Google’s Gemini is expected to outperform GPT-4

  • Google is set to release its new LLM, Gemini, in December 2023.
  • Gemini is a multimodal LLM that is expected to outperform OpenAI’s GPT-4 by some distance.
  • Google’s computing resources, large data set, and strong engineering team give it a big advantage.
DeepMind robot

Google is expected to release Gemini, its new LLM, in December and it’s expected to outperform GPT-4 by some distance.

Gemini is a foundational model built from scratch by Google’s DeepMind and Brain AI teams. It’s the first truly multimodal model, meaning it can process text, images, and video. GPT-4 only manages 2 out of 3 on that score.

A lot of the hype surrounding Gemini’s performance is based on a report by Semi Analysis which boldly claims that “Gemini Smashes GPT-4 By 5X”.

The 5x performance figure is a reference to the compute power used to train Gemini. It’s estimated to be around 5 times greater than what was used to train GPT-4. Compute power is an interesting benchmark, but more FLOPS doesn’t automatically imply a better model.

In the absence of official performance figures, Sam Altman was quick to tweet a sarcastic comment about the claims.

Elon Musk replied to his tweet by asking, “Are the numbers wrong?” but got no response from Altman.

Gemini has over 430 billion parameters, compared to the top-end estimate of 200 billion that GPT-4 has. It would have taken a lot of processing power to train a model of that size, and Google has plenty of it.

The Semi Analysis report used “GPU-rich” and “GPU-poor” to compare Google with AI startups that have significantly less computing power at their disposal.

The comparison is a fair one, even if using “GPU” when it comes to Google is a bit of a misnomer. The real advantage Google has in training its models is its proprietary Tensor Processing Units or TPUs.

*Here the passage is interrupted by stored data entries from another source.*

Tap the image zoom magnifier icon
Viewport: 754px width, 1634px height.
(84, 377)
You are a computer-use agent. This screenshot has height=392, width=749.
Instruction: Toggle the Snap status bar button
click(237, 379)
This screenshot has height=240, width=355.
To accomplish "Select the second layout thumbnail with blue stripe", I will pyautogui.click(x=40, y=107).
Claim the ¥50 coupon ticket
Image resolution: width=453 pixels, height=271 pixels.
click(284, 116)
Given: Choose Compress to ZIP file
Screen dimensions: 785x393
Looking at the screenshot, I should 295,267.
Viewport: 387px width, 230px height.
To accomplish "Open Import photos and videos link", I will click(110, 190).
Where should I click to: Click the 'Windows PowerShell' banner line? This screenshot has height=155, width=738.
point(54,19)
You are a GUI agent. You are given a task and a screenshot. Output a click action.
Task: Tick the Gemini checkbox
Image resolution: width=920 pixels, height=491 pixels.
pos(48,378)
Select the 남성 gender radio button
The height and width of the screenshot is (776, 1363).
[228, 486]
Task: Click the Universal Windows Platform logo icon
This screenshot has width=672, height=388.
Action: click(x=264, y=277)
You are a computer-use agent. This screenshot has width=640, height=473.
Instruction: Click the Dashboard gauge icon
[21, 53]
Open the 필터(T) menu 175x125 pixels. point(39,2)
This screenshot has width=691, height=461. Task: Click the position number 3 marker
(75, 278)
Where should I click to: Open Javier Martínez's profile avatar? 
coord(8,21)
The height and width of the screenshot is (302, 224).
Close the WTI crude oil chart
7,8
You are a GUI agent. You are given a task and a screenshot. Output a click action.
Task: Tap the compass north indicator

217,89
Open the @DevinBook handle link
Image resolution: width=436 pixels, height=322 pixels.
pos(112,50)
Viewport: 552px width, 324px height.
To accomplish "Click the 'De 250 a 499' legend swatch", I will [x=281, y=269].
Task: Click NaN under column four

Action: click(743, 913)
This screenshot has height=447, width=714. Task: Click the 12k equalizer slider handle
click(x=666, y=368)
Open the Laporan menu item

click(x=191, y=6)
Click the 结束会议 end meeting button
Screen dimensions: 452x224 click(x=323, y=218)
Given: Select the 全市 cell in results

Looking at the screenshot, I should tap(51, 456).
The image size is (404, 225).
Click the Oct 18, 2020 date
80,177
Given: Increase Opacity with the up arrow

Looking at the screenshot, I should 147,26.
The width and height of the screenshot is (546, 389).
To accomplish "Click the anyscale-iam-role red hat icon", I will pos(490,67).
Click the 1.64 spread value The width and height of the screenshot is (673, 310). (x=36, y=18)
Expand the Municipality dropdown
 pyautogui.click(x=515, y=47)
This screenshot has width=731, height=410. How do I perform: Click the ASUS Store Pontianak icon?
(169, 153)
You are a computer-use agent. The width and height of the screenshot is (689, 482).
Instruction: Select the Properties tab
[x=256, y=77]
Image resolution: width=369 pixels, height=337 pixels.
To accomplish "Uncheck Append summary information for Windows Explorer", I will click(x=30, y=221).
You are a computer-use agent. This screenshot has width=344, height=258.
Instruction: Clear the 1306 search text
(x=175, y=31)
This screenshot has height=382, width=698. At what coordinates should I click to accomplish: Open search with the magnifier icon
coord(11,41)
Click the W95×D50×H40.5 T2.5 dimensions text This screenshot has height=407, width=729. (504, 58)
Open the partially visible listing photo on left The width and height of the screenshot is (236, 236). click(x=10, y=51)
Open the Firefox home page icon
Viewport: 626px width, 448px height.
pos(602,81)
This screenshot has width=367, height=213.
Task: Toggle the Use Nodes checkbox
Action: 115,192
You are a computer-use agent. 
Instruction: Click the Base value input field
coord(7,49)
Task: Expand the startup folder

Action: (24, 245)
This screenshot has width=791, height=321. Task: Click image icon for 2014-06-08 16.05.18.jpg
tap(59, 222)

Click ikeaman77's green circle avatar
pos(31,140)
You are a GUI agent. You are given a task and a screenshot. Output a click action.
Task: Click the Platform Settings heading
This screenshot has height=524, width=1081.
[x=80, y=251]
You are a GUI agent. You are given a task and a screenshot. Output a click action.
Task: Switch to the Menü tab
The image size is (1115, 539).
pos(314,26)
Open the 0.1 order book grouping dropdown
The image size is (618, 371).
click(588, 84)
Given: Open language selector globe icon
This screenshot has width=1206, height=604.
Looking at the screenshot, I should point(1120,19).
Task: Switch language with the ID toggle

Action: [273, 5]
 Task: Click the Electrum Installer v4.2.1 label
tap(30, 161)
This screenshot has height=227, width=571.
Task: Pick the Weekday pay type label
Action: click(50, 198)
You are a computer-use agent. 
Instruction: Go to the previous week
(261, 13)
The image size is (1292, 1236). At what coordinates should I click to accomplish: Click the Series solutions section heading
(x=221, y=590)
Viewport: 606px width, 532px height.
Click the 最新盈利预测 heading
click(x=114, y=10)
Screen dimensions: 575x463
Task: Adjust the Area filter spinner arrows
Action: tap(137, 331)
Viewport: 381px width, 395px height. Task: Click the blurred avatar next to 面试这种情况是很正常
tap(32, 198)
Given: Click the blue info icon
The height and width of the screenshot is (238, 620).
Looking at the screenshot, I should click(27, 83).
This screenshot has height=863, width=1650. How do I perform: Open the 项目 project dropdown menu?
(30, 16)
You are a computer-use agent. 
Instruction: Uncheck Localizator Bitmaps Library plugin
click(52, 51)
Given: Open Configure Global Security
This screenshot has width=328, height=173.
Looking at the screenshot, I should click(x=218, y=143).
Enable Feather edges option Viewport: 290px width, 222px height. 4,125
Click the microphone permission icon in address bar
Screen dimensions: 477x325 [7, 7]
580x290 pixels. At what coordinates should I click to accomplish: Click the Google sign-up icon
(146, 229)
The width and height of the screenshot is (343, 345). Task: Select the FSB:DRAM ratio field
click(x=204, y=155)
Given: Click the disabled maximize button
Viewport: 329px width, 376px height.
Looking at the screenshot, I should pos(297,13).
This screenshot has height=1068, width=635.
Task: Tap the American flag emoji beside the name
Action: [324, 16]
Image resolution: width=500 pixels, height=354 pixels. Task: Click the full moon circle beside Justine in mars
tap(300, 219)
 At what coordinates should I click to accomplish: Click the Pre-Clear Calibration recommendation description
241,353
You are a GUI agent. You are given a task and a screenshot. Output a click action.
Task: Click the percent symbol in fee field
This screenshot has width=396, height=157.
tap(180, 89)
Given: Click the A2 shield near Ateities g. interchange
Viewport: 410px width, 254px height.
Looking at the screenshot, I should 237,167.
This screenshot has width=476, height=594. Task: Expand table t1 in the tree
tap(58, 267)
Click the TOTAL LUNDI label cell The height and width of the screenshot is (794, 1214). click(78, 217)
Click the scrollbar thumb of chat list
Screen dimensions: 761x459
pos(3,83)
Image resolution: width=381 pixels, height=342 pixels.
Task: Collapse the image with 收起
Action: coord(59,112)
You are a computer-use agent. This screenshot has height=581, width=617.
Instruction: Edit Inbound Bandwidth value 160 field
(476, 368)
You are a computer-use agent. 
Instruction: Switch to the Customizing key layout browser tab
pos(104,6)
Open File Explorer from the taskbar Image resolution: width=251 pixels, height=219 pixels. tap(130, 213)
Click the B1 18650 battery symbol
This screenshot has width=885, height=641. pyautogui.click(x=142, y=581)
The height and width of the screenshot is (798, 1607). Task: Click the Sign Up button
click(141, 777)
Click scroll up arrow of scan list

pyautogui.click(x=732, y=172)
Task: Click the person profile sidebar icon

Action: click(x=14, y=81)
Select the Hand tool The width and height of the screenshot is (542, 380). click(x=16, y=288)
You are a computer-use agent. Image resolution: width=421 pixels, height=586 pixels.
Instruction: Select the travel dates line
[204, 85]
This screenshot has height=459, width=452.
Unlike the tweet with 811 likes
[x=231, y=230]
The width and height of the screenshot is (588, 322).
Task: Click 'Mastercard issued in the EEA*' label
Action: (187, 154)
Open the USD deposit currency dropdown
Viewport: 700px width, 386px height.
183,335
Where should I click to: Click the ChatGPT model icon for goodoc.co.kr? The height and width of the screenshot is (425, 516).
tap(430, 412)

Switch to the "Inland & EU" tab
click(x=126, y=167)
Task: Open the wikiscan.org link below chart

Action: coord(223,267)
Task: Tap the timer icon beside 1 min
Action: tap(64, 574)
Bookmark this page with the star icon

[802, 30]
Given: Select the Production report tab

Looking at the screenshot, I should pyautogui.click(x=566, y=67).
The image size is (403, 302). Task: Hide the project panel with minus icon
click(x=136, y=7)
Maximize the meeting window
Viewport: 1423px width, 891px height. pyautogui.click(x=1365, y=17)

While everyone else is scrambling to buy Nvidia’s GPUs, Google is way out in front of the model training race with its TPU chips. Gemini was trained on Google’s TPUv5 chips which can simultaneously operate with 16,384 chips.

Gemini and AlphaGo

Some of the secret sauce in Gemini comes from how Google integrated the capabilities of AlphaGo. AlphaGo is the program developed by DeepMind that beat the world champion in the game Go.

The strategic decision-making and dynamic context understanding that led to that win is expected to give Gemini a big advantage over GPT-4’s reasoning ability.

AlphaGo got better at Go by playing against itself. Gemini could employ the similar self-play to learn from its own interactions, and not just from user interaction.

Data is the real difference

Probably the most significant advantage Google has is in the sheer volume of data at its disposal to train Gemini.

OpenAI grabbed whatever internet data it could but is now fighting off the inevitable lawsuits and is seeing its GPTBot increasingly blocked.

Google probably did its fair share of risque’ data scraping but it owns huge amounts of proprietary data. It’s not clear what went into Gemini’s training dataset but it could easily include data from YouTube, Google Books, Google Scholar, and its massive search index.

Hopefully, we won’t have to wait until December to get some real benchmarking comparisons to see if Gemini really is better than GPT-4. Could OpenAI be holding back on releasing GPT-5 just long enough to trump Gemini after its launch?